── DOCUMENT TEXT ──

Development

Don’t Fear the Regex: Getting Started on Regular Expressions

2 Feb 2018 8:00am, by

Do regular expressions secretly terrify you? Don’t worry, you can admit it — fear of regex is not some shameful quirk you need to keep hidden. All kinds of people, even experienced coders, avoid these freaky-deaky strings of characters that look like chicken tracks (if said chicken happened to be ice skating. While on meth).

For the longest time, I was one of those people ridiculously intimidated by regex. I could stumble through the basics when absolutely necessary but avoided actually learning it for real. It just looked, I dunno, alien. Also I already felt overloaded just trying to grasp JavaScript and Node.js. I figured there had to be workarounds for any situation that might call for using regular expressions. Slowly, though, it became obvious that those workarounds were more painful than actually buckling down and figuring out what is, after all, just another computer language. Specifically, a surprisingly powerful search pattern language that can save any programmer who understands how it works one heck of a lot of time.

What the Hell Even Is a Regular Expression? And Why Should I Care?

According to good ol’ Mozilla Developer Network, “Regular Expressions are patterns used to match character combinations in strings.”  Yes, strings as in text or — as the authors of Programming Perl point out — “If you take ‘text’ in the widest possible sense, perhaps 90 percent of what you do is 90 percent text processing.”

───
── EXTRACTED ENTRIES ──

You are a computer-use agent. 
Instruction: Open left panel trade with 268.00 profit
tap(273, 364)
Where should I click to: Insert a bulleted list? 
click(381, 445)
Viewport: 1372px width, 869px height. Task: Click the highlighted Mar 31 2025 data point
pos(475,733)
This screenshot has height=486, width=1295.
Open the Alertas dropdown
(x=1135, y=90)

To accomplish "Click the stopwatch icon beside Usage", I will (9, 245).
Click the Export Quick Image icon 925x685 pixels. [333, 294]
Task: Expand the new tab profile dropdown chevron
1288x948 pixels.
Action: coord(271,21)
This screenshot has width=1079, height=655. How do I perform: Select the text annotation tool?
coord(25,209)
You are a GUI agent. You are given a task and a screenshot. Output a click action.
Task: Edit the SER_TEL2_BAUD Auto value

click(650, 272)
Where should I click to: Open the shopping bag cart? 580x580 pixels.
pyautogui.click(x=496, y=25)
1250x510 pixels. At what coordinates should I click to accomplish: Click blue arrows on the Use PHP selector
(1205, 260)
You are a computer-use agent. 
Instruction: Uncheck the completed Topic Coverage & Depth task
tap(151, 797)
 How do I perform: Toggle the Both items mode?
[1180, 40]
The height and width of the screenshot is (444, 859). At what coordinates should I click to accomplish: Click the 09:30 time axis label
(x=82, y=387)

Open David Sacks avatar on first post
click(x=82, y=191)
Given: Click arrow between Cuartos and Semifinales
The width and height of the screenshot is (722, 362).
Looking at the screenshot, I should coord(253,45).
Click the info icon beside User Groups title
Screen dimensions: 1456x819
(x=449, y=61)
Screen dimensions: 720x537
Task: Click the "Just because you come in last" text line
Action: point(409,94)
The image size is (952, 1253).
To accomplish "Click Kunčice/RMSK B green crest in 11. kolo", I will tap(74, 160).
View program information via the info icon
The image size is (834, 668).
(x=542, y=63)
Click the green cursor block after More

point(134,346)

───

*WHAT NEEDS TO BE DONE*: Copy the regex article above, starting with "Development" and going on through "While on meth).", and swap every "chicken" for "duck".

*THE RESULT*:
Development

Don’t Fear the Regex: Getting Started on Regular Expressions

2 Feb 2018 8:00am, by

Do regular expressions secretly terrify you? Don’t worry, you can admit it — fear of regex is not some shameful quirk you need to keep hidden. All kinds of people, even experienced coders, avoid these freaky-deaky strings of characters that look like duck tracks (if said duck happened to be ice skating. While on meth).